[Pixel coordinate grounding data]
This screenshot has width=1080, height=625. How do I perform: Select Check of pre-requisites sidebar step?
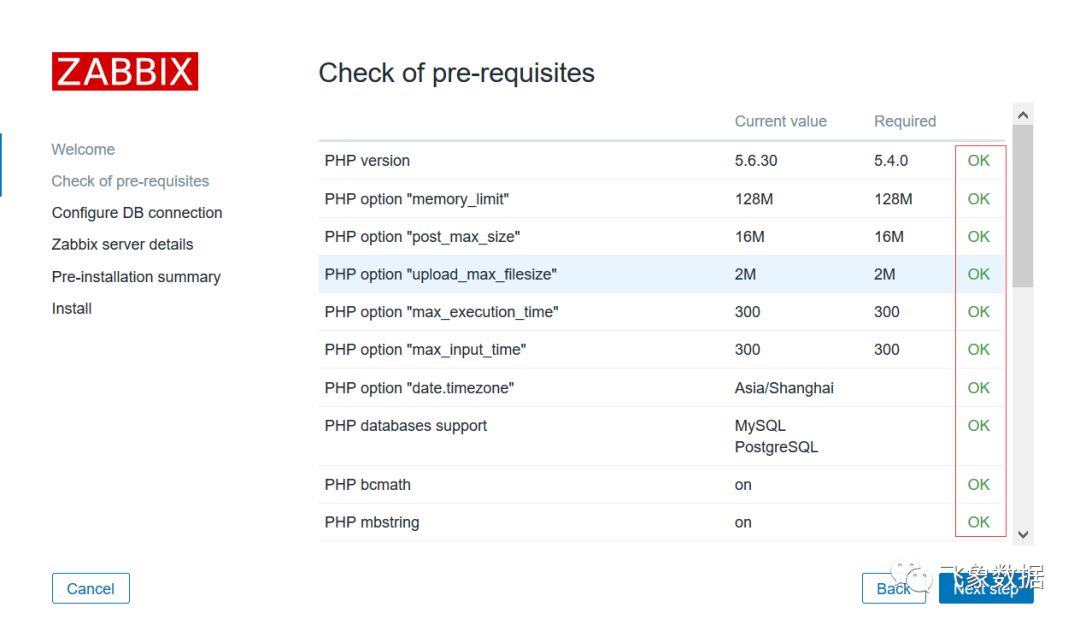pos(130,181)
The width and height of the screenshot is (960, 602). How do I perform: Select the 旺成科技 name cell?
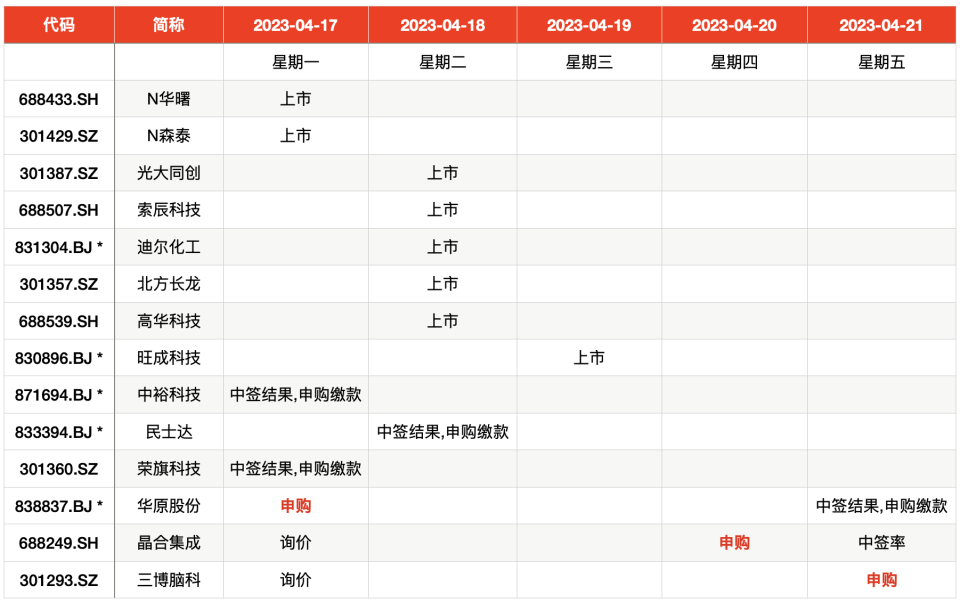168,358
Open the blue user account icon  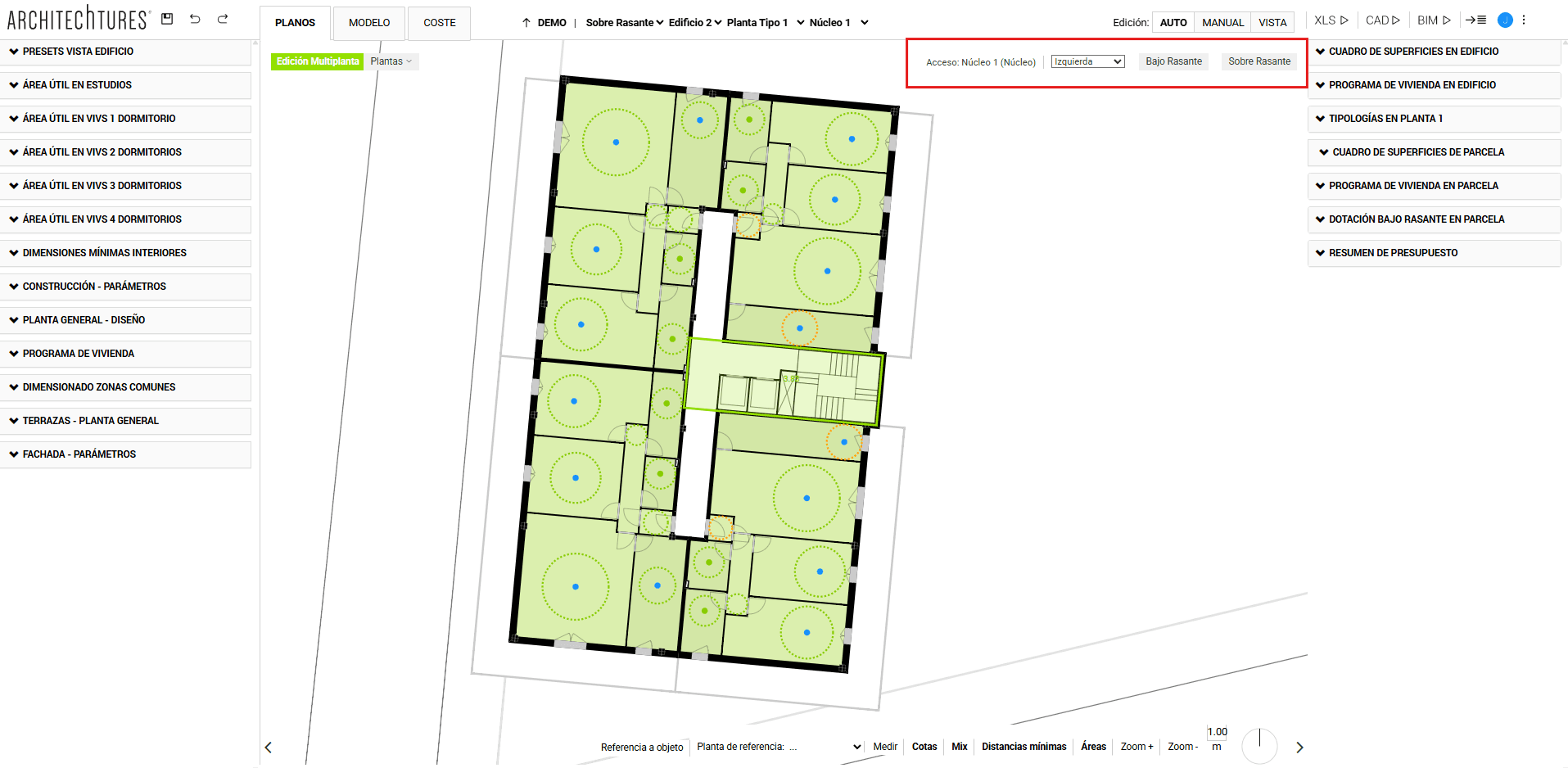point(1504,20)
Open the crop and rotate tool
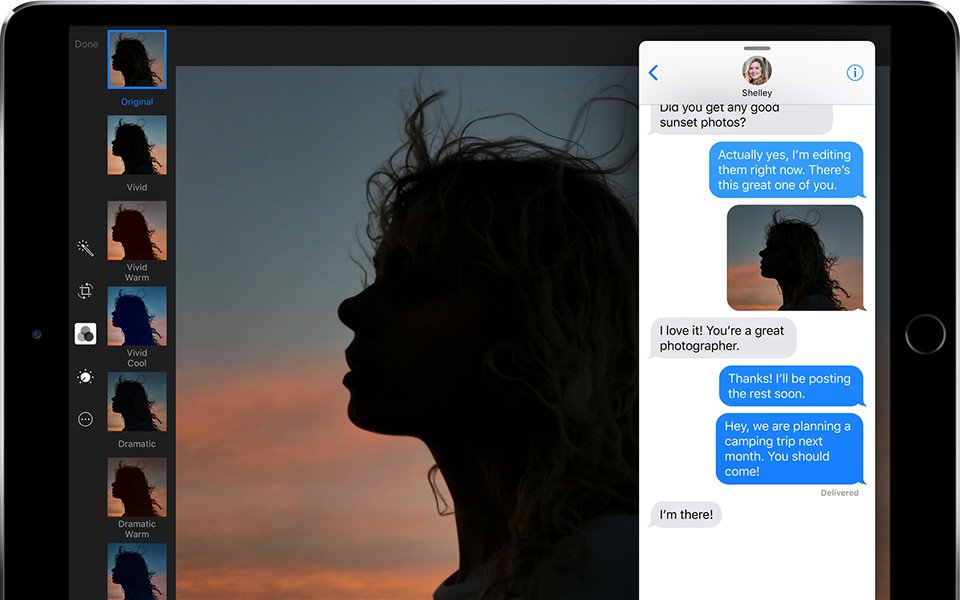960x600 pixels. pos(85,291)
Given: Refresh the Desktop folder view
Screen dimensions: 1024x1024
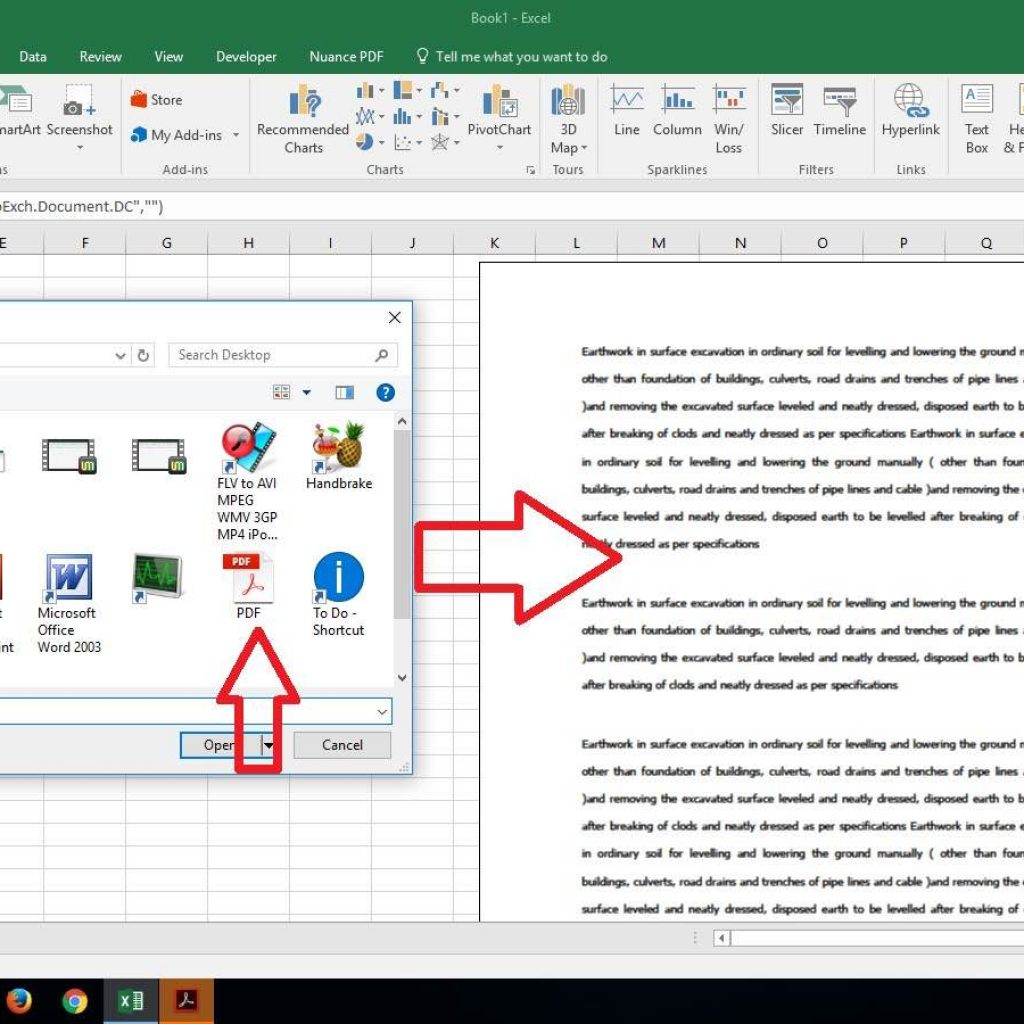Looking at the screenshot, I should point(143,355).
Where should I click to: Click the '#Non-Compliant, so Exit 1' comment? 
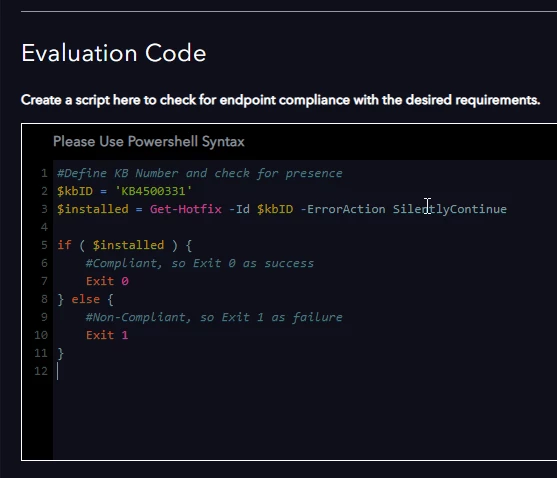214,317
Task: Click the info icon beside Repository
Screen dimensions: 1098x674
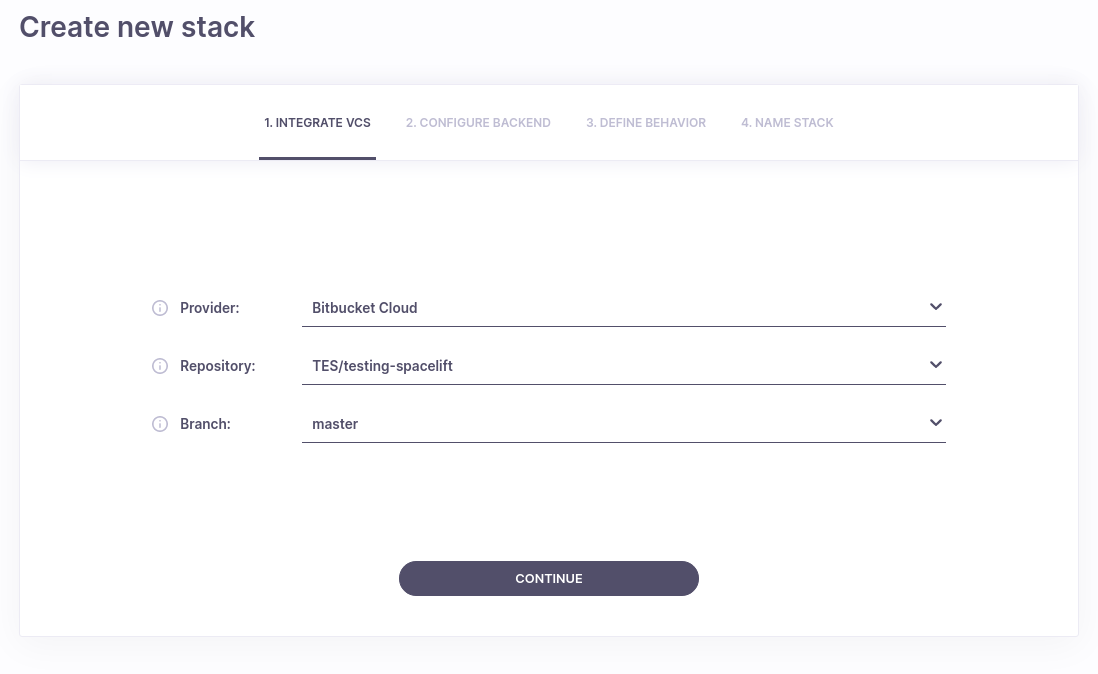Action: coord(160,366)
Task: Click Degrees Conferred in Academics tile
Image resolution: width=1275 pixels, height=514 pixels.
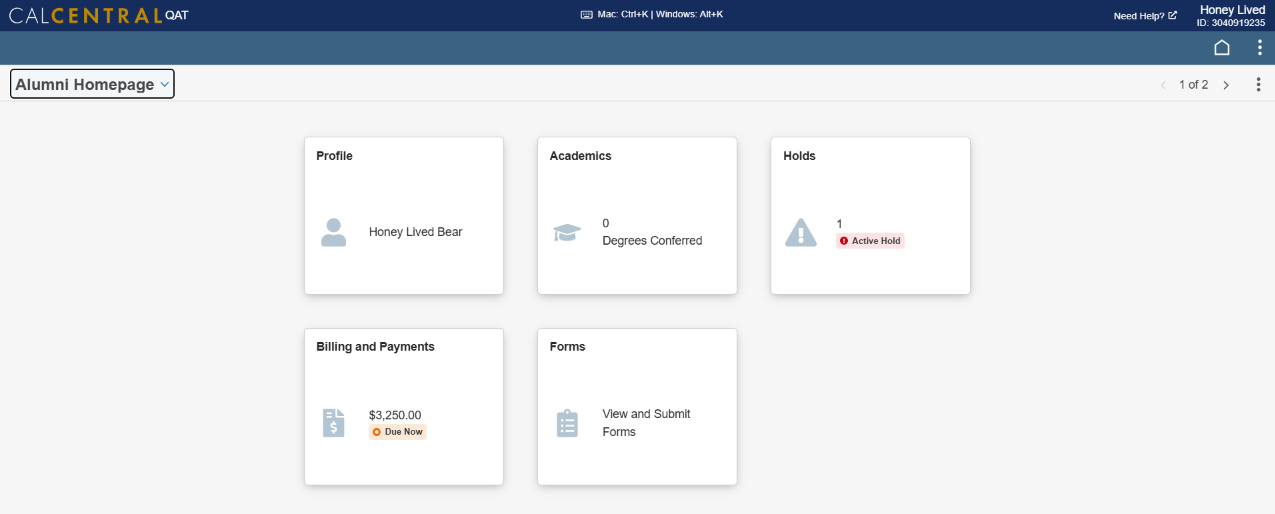Action: click(652, 241)
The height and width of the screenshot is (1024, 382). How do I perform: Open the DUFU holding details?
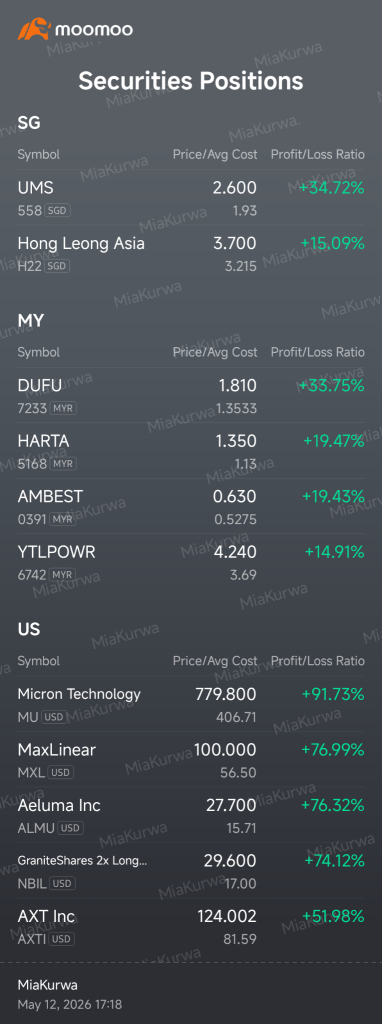click(191, 396)
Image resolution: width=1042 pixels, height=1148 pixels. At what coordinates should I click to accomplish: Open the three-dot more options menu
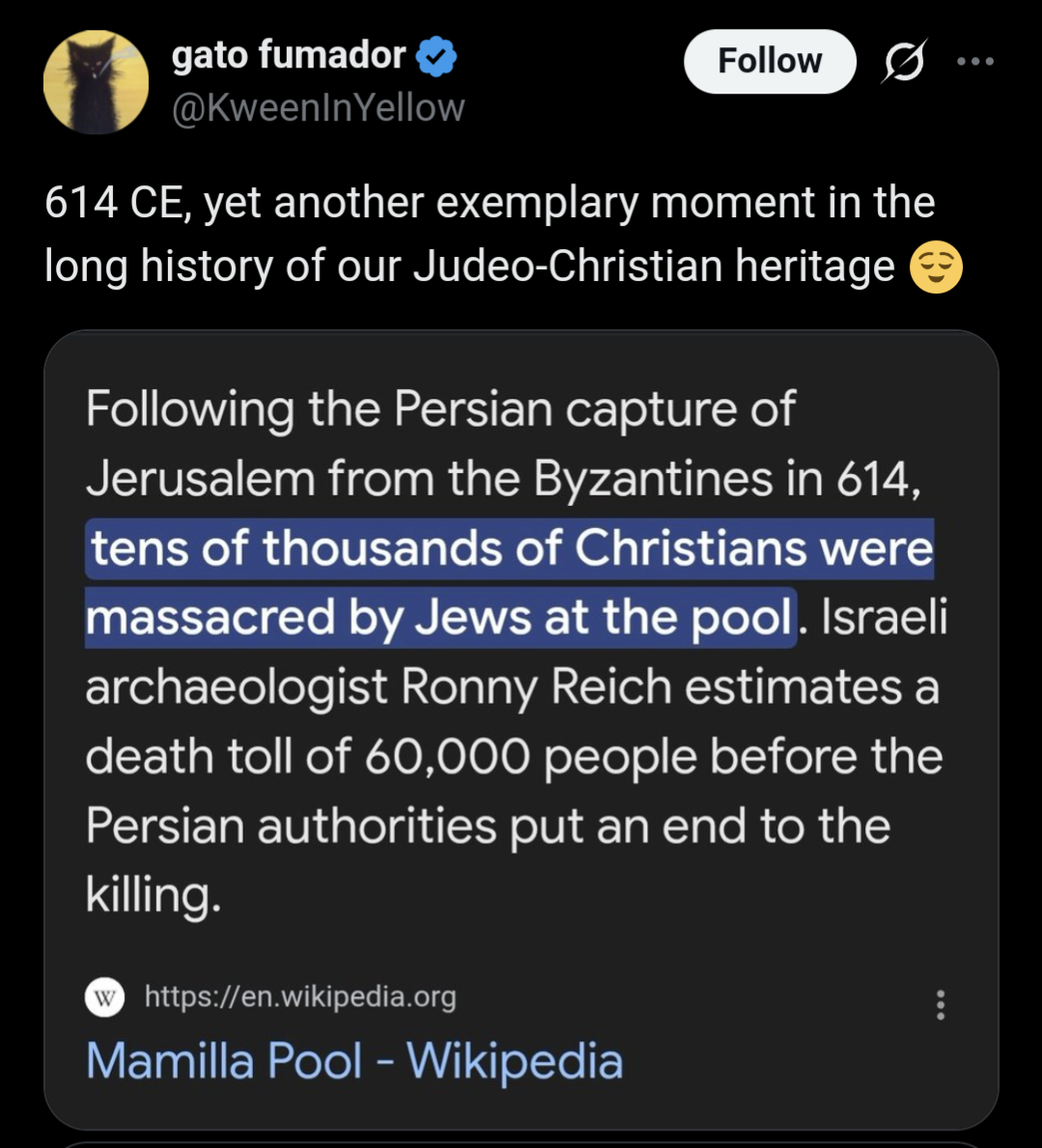point(974,62)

- WHAT YOU SHOULD DO: Where the line with "Given: Refresh the Desktop folder view" appears in the entries above, begin there and restate every line to the end word for word, minus the pictures.

- RESULT OF THIS TASK:
Given: Refresh the Desktop folder view
Screen dimensions: 1024x1024
Looking at the screenshot, I should point(143,355).
Where should I click to: Click the '#Non-Compliant, so Exit 1' comment? 
214,317
Task: Click the info icon beside Repository
Screen dimensions: 1098x674
Action: coord(160,366)
Task: Click Degrees Conferred in Academics tile
Image resolution: width=1275 pixels, height=514 pixels.
Action: click(652, 241)
The height and width of the screenshot is (1024, 382). How do I perform: Open the DUFU holding details?
click(191, 396)
Image resolution: width=1042 pixels, height=1148 pixels. At what coordinates should I click to accomplish: Open the three-dot more options menu
point(974,62)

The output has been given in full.